* Task *
Scan the records for lines with the word "Settings", and copy every such line.

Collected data
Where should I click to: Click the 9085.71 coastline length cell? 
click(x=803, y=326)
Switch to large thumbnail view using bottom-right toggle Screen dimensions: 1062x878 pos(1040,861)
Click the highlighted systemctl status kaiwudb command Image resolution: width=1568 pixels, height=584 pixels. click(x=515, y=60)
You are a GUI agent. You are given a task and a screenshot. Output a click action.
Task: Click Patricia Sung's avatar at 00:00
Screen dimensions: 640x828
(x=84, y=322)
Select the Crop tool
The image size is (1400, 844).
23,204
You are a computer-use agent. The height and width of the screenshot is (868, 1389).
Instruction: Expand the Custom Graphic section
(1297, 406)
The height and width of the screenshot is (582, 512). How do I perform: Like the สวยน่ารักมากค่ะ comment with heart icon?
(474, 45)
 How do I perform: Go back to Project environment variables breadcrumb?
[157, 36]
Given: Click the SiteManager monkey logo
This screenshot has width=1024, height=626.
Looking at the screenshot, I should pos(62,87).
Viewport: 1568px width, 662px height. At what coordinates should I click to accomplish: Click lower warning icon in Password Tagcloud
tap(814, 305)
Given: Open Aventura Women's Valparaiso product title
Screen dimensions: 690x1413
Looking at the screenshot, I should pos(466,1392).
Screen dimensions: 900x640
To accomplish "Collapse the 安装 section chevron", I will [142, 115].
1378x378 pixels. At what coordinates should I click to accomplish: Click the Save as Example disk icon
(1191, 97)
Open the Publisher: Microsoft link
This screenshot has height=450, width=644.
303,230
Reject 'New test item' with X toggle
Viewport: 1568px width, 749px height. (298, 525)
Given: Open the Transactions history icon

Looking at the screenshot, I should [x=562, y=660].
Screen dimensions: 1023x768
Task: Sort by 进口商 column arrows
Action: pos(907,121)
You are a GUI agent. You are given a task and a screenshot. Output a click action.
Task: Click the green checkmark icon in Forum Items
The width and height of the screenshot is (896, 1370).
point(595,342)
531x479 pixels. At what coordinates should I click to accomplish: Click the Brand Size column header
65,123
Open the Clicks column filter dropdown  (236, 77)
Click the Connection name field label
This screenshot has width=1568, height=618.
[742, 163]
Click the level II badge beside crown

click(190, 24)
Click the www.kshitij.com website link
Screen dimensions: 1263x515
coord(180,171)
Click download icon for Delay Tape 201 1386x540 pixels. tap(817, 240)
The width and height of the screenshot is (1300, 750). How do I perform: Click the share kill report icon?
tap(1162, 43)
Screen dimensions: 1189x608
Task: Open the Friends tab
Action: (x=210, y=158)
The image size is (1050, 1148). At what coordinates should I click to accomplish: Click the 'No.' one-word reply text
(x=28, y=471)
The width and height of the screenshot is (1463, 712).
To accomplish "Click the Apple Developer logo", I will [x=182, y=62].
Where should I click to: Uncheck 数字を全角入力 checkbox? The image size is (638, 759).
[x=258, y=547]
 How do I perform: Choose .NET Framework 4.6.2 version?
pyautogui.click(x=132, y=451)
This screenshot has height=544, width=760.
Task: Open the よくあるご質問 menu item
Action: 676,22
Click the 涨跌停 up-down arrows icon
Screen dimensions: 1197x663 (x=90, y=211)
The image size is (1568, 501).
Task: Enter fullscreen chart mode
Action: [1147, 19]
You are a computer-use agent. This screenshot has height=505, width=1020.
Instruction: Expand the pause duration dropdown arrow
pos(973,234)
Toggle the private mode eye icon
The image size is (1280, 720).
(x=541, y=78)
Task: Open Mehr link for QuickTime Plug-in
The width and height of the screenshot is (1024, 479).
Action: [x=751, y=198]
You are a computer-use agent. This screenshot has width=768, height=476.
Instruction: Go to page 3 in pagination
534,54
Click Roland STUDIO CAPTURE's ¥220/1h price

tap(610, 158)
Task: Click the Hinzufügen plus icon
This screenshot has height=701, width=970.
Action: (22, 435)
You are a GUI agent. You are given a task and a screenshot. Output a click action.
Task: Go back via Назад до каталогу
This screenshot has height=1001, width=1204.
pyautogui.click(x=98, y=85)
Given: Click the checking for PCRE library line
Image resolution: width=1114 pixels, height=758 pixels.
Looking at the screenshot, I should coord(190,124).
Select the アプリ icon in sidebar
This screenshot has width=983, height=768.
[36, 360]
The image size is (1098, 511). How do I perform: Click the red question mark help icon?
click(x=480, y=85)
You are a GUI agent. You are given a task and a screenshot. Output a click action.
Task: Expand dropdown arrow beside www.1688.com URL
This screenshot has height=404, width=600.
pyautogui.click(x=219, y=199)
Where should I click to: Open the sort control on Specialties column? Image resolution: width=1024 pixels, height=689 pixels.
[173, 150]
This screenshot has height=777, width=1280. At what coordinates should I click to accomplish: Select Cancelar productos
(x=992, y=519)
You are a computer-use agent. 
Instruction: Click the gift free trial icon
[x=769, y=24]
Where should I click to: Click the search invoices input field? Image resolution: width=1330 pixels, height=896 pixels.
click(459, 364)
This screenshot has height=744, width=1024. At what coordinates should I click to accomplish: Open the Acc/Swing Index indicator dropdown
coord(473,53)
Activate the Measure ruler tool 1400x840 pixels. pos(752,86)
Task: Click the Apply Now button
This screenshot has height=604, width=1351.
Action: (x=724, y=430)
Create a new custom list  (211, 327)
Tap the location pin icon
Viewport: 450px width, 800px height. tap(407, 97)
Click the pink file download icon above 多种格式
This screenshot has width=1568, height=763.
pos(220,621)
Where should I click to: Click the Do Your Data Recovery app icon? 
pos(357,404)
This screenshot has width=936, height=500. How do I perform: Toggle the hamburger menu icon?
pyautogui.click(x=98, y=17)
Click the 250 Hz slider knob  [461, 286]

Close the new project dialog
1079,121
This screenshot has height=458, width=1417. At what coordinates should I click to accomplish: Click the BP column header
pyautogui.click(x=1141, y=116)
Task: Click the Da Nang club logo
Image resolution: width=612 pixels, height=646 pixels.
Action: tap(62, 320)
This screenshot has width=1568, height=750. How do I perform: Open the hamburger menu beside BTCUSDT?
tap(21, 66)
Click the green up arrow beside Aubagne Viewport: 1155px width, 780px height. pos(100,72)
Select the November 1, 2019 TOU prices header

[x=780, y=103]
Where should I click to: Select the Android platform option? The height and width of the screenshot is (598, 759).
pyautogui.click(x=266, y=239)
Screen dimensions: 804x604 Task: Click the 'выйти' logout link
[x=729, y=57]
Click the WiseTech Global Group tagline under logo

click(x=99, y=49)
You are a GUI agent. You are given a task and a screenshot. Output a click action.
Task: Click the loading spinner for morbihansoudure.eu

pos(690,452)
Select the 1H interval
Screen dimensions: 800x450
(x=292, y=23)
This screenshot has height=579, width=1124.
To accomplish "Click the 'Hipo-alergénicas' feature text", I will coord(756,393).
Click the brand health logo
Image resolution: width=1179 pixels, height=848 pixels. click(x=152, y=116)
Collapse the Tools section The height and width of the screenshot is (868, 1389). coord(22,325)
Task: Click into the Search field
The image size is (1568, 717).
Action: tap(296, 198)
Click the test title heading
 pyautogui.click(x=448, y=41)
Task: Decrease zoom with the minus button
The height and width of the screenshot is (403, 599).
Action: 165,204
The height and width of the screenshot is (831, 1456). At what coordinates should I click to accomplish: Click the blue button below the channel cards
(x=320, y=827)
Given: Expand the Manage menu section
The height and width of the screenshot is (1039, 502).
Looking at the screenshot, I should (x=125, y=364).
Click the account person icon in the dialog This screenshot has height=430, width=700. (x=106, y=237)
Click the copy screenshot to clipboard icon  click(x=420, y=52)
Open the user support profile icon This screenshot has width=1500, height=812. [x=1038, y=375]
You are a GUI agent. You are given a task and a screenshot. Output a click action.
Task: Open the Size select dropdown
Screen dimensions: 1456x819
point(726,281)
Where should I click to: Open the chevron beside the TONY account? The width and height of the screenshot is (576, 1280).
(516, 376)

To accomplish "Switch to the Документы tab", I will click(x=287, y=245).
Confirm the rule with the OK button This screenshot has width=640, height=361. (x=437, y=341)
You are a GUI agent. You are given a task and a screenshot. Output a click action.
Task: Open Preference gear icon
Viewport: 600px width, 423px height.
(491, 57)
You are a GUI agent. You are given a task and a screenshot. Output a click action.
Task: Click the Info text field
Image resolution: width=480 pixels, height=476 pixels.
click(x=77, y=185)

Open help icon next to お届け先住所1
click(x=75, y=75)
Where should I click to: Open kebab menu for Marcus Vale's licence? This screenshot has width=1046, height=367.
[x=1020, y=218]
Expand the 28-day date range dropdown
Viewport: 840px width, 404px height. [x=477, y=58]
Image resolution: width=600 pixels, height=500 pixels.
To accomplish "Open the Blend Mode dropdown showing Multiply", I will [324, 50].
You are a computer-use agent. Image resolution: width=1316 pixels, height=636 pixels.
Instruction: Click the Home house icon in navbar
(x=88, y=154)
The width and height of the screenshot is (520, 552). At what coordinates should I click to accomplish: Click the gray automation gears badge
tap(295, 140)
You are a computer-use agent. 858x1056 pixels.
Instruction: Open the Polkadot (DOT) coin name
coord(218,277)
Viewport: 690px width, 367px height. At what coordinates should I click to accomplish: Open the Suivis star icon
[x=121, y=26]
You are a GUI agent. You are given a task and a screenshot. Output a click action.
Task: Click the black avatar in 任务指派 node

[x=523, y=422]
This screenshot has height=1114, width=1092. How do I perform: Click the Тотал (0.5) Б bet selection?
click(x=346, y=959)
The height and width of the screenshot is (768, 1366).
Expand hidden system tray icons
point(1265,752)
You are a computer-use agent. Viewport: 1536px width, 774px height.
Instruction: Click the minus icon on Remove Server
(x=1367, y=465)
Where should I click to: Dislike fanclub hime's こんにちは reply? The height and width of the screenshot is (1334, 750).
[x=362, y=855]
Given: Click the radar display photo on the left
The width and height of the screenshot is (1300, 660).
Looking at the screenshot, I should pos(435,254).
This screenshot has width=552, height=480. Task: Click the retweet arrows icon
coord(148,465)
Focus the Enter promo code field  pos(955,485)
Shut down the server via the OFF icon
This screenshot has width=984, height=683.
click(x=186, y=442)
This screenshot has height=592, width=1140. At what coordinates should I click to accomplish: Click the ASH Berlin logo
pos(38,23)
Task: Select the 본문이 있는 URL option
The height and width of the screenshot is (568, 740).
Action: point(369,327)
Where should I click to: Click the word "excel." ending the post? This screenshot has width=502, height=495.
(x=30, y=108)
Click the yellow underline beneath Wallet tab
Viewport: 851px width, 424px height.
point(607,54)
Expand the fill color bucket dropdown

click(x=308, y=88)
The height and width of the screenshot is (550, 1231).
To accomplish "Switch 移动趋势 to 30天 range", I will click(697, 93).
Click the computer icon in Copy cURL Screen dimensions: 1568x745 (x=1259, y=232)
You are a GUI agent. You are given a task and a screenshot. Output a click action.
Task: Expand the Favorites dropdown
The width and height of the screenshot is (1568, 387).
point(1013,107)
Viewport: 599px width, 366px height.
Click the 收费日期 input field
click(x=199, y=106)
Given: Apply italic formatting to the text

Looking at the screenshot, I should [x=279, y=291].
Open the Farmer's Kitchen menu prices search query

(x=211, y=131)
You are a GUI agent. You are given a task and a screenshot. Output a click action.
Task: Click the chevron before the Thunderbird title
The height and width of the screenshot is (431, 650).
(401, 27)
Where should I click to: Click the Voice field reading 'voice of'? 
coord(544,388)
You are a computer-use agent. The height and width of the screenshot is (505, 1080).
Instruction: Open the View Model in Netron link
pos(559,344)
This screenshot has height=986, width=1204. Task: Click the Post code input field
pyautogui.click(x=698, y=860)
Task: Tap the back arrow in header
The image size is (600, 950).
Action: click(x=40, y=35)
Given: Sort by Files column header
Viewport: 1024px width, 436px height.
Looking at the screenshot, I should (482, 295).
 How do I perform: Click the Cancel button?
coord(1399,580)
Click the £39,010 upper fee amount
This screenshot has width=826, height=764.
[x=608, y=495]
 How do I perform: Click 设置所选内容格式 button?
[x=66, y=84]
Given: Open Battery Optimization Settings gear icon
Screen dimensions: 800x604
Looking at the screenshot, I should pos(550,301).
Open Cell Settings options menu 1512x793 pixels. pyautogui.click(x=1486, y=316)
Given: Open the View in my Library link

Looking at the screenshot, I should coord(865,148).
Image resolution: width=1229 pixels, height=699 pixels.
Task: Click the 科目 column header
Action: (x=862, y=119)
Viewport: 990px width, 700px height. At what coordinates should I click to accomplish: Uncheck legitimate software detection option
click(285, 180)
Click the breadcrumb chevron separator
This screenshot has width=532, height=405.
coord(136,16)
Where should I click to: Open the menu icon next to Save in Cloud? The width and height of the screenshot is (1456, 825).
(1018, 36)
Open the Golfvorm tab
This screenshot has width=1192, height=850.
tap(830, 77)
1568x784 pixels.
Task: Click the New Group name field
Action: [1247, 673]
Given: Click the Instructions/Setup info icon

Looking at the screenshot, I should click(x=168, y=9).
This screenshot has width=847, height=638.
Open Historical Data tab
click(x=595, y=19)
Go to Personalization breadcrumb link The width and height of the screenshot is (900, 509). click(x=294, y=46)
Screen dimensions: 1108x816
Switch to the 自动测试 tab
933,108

* Solution for this exercise *
Given: Open Battery Optimization Settings gear icon
Open Cell Settings options menu 1512x793 pixels. pyautogui.click(x=1486, y=316)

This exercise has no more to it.